A terceira lei da mecânica de buracos negros, considerada um pilar da astrofísica teórica há mais de cinco décadas, foi refutada por estudo da Universidade de Cambridge que utilizou simulações numéricas e inteligência artificial. A descoberta, publicada na revista Physical Review Letters, demonstra que buracos negros extremos, com temperatura zero, podem se formar em tempo finito apenas pela absorção de ondas gravitacionais, sem necessidade de matéria externa.
O trabalho foi liderado por John R. Crump, pesquisador da Universidade de Cambridge e primeiro autor do artigo, que explicou ao portal Phys.org o significado da descoberta. Segundo Crump, a prova teórica anterior que sustentava a terceira lei, proposta pelo físico Werner Israel em 1986, continha uma suposição que parecia fisicamente razoável, mas que se revelou falha décadas depois.
Em 2022, os físicos Ryan Unger e Christoph Kehle já haviam abalado a comunidade científica ao demonstrar que a terceira lei era falsa para buracos negros carregados eletricamente que absorvem matéria carregada idealizada. O novo estudo avança ao provar que a violação ocorre mesmo na gravidade a vácuo, onde não há matéria, gás ou radiação, apenas o próprio tecido do espaço-tempo e ondas gravitacionais.
A equipe de Cambridge trabalhou com um cenário em cinco dimensões espaciais, e não nas quatro dimensões habituais. Crump esclarece que a escolha não foi arbitrária: há uma simetria matemática em cinco dimensões que torna o problema consideravelmente mais tratável, algo inexistente no espaço quadridimensional.

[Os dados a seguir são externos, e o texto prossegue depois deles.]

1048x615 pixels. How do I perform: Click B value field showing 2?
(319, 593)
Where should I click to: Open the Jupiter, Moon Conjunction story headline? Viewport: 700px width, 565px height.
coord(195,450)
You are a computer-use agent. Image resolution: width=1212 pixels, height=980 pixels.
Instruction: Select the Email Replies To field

Para realizar as simulações, os pesquisadores utilizaram uma técnica chamada colagem característica, que conecta diferentes regiões do espaço-tempo em uma estrutura maior que satisfaz as equações de Einstein. Eles uniram uma região inicial contendo um buraco negro de Schwarzschild, sem rotação e sem carga elétrica, a uma região final com um buraco negro extremo de temperatura zero.
O diferencial metodológico do estudo foi o emprego de redes neurais artificiais para encontrar a região de interpolação entre essas duas configurações do espaço-tempo. Em vez de prever palavras como fazem os grandes modelos de linguagem, essas redes recebem coordenadas como entrada e produzem a geometria do espaço-tempo como saída, utilizando os mesmos métodos de treinamento de plataformas como o ChatGPT.

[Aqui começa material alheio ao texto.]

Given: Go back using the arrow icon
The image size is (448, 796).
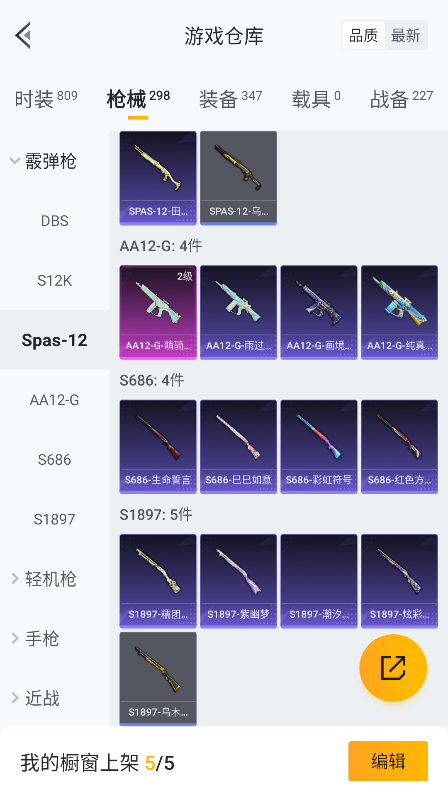Looking at the screenshot, I should pos(23,36).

A implicação mais profunda da descoberta é que a terceira lei se mostra falsa independentemente do modelo de matéria adotado. Seja o modelo padrão da física de partículas, matéria escura ou fluidos carregados, a gravidade sozinha é suficiente para levar um buraco negro à temperatura zero. Isso contraria a expectativa histórica de que seria impossível reduzir a temperatura de um buraco negro ao zero absoluto.
Buracos negros extremos são objetos exóticos com propriedades peculiares, como gravidade superficial nula e ausência de radiação Hawking padrão, o que significa que não evaporariam no vácuo. O fato de poderem se formar abre portas para uma série de fenômenos até então considerados impossíveis, e Crump acredita que essa linha de investigação pode revelar ainda mais segredos da relatividade geral de Einstein.

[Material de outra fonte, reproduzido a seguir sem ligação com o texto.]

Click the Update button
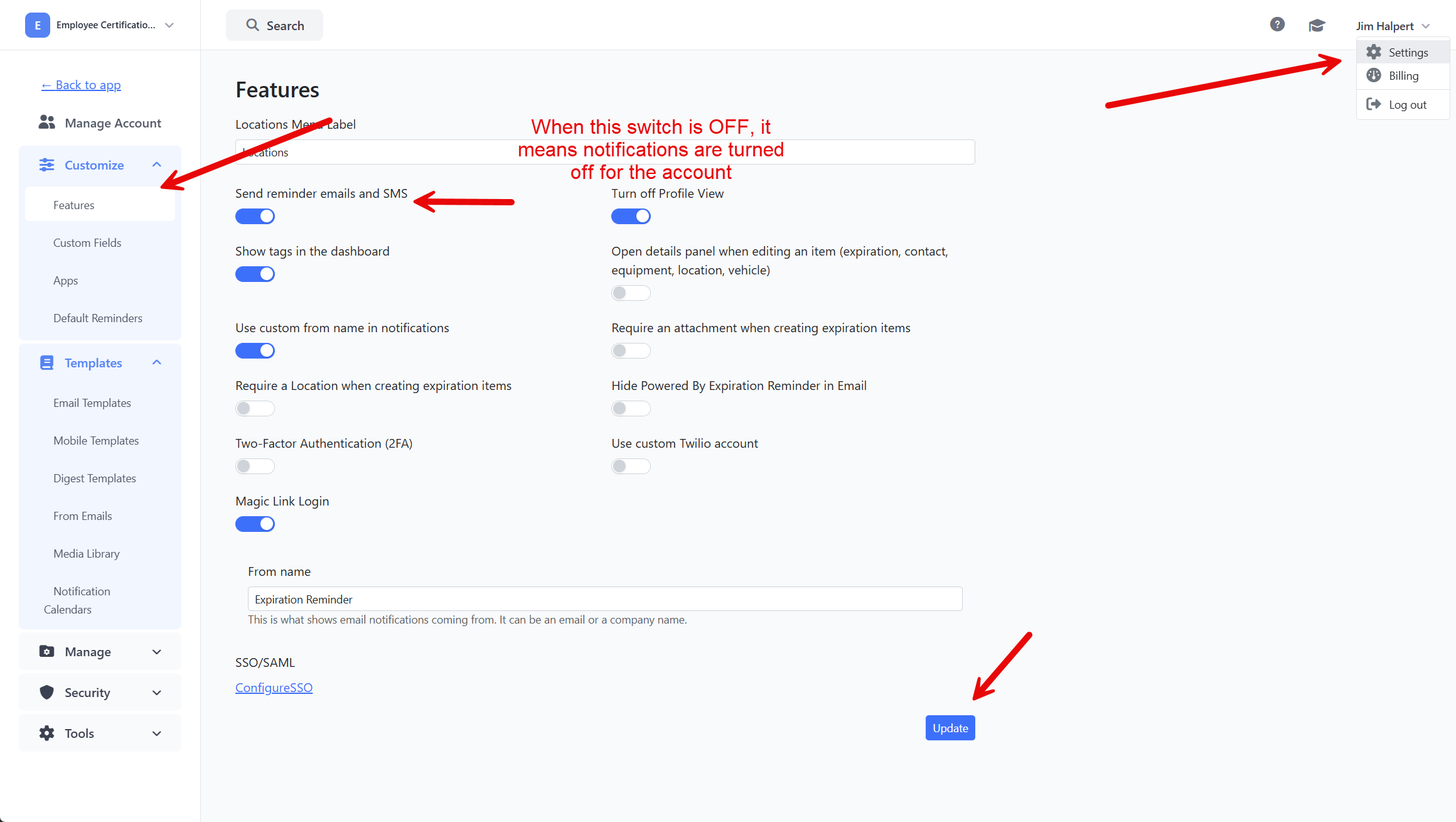This screenshot has height=822, width=1456. coord(950,728)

O próximo passo da equipe é investigar se a terceira lei também é violada na gravidade a vácuo em quatro dimensões, o cenário que corresponde ao nosso universo observável. Crump admite que a tarefa é tecnicamente mais desafiadora e que ainda não está claro se a violação se mantém nesse caso, mas os pesquisadores pretendem seguir investigando.